Trump'ın önerisi dikkatleri bir kez daha İsrail'in Gazze'ye yönelik uzun süredir devam eden planlarına çekti; özellikle de aşırı sağcı İsrailli liderler Gazze'deki Filistinlilerin etnik temizliğini ve yasadışı yerleşimlerin inşasını açıkça savundukları için. İsrail'in aşırı sağcı Maliye Bakanı Bezalel Smotrich pazartesi günü Başbakan Benjamin Netanyahu ile Trump'ın Gazze vizyonuna uygun bir plan tasarlamak için işbirliği yaptığını doğruladı.
Mabrouk Filistinlilerin başka bir yere yerleştirilmesi fikrinin yeni bir fikir olmadığını vurguladı. “Bu plan onlarca yıldır tartışılıyor. Bu İsrail'deki aşırı sağın pozisyonu olacaktır. Fikir, Filistinlilerden kurtulmak ve sonra da İsrail'in genişlemesi.”
Mabrouk'a göre aşırı sağın nihai hedefi mümkün olduğunca çok sayıda Filistinliyi Gazze'den çıkarmak, onları komşu Mısır'a ya da Mısır'ın reddetmesi halinde Negev Çölü'ne veya işgal altındaki Batı Şeria'ya sürmek. “İsrail aşırı sağı söz konusu olduğunda, artık Batı Şeria üzerinde 'İncil'den gelen' bir hakları olduğunu iddia ediyorlar” diye ekledi.
Alabama Üniversitesi'nde Orta Doğu Çalışmaları profesörü olan Waleed Hazbun, Trump'ın bu fikrinin bir pazarlık kozu olarak kullanılabileceğini, ancak daha geniş kapsamlı sonuçlarının belirsizliğini koruduğunu öne sürdü.
“Bu hamlenin 'geçici olabileceği' ya da 'uzun vadeli olabileceği' düşüncesi, Trump'ın 'Her şeyi temizleriz' demesi gibi çok rahatsız edici, özellikle de geçmişte hem kendisi hem de damadı Jared Kushner Gazze'de gayrimenkul geliştirme fikrini tartışmışken.”
Uzmanlar ayrıca her ikisi de büyük ölçüde ABD yardım ve desteğine bağımlı olan Ürdün ve Mısır'ın karşı karşıya olduğu önemli ekonomik baskılara da dikkat çekiyor. Hazbun, “Her iki ülke de ekonomik ve askeri yardım ve kendi güvenlikleri için ABD'ye çok bağımlı, bu nedenle Trump'ın onları ne kadar zorlamak isteyeceği belirsiz görünüyor” diye ekledi.

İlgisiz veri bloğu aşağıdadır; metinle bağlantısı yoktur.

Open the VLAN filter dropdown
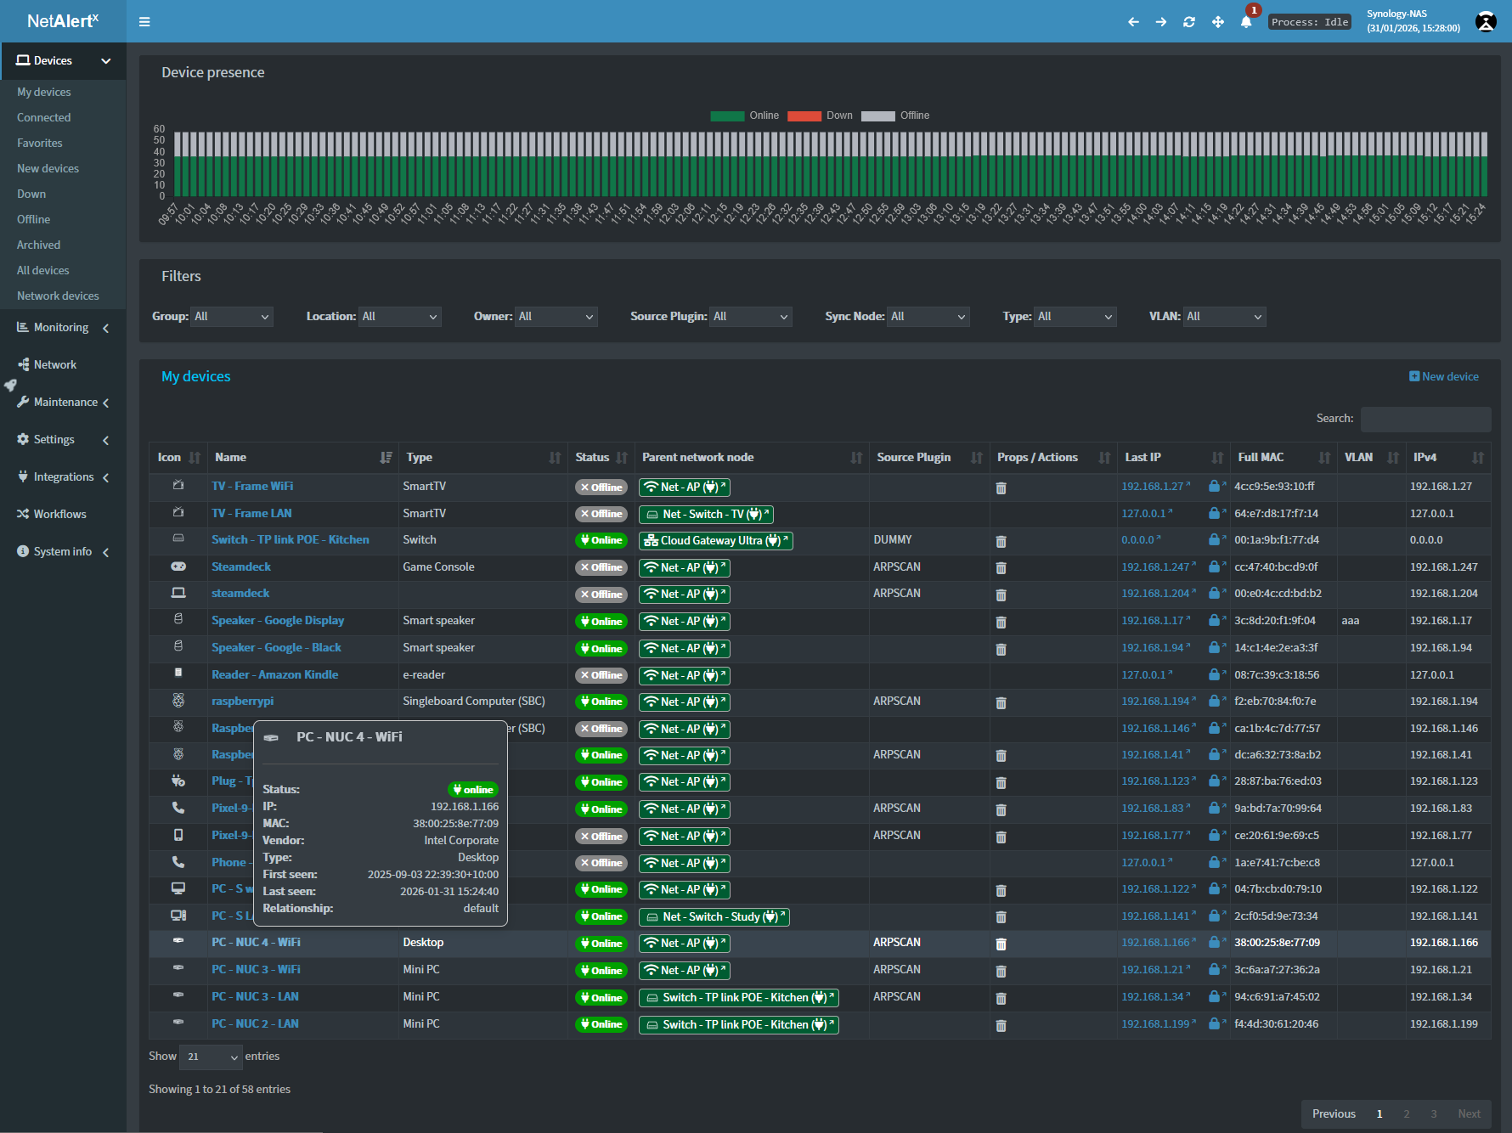Image resolution: width=1512 pixels, height=1133 pixels. pyautogui.click(x=1223, y=316)
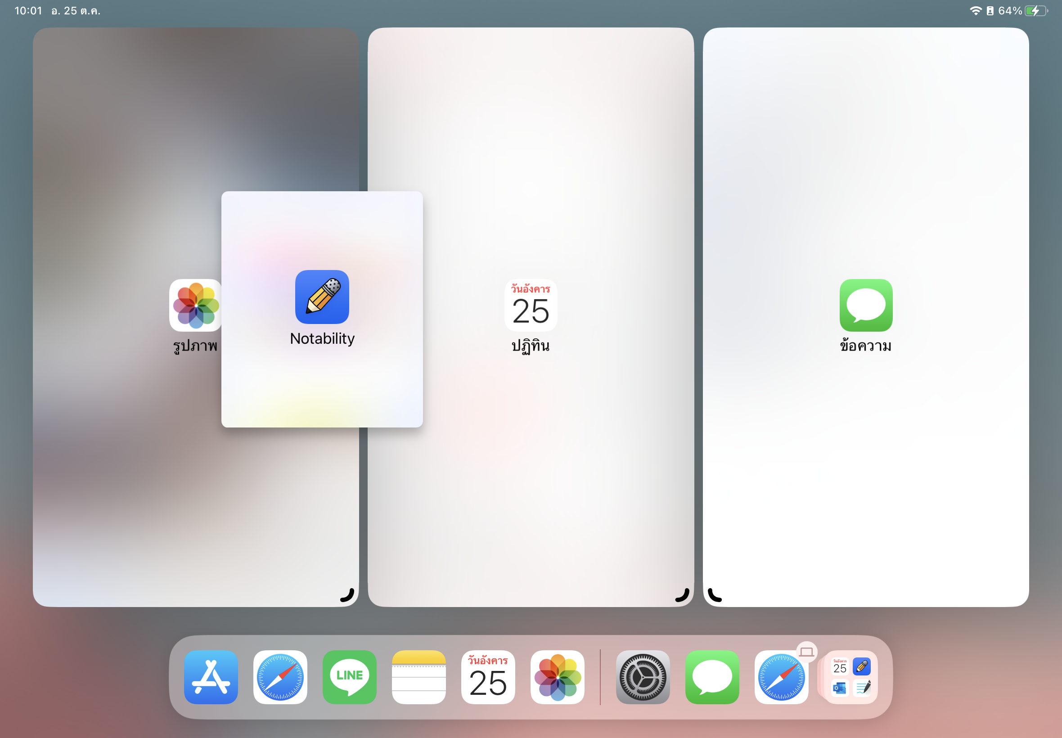Image resolution: width=1062 pixels, height=738 pixels.
Task: Open the App Library folder in dock
Action: [x=851, y=677]
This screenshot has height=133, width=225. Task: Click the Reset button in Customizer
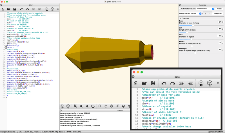[x=219, y=9]
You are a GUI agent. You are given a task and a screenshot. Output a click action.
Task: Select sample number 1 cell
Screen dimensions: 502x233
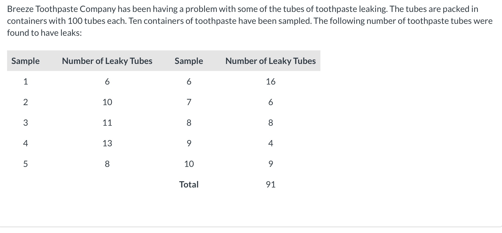point(25,82)
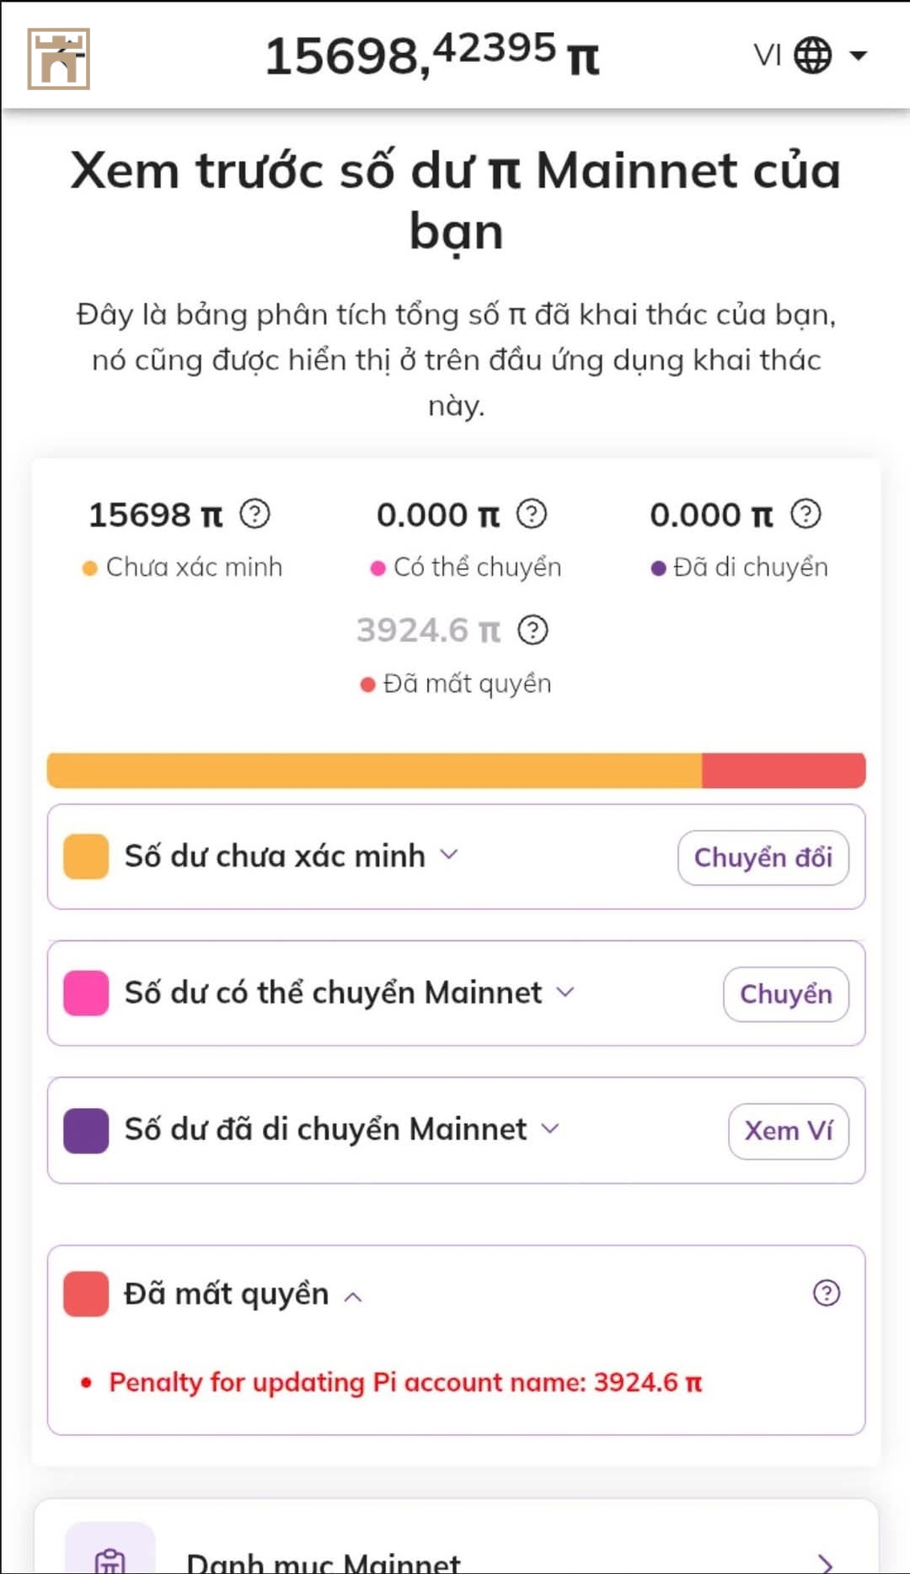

Mabrouk ise baskının çok büyük olabileceğini ancak bunun ülkeden ülkeye değişeceğini söyledi. “Ürdün büyük bir baskı altında çünkü Ürdün ABD'den çok fazla yardım alıyor ve Ürdün'de mülteciler var ve bu para genellikle mültecilere gidiyor.”
Ancak Mısır'ın ABD yardım paketinin genellikle yanlış anlaşıldığını da sözlerine ekledi.
“Mısır'ın aldığı yaklaşık 1.3 milyar dolarlık dış askeri finansman... Aslında aldığınız şey Amerikan yapımı silahlara harcanabilecek bir kupon, yani para doğrudan ABD'ye geri dönüyor” dedi.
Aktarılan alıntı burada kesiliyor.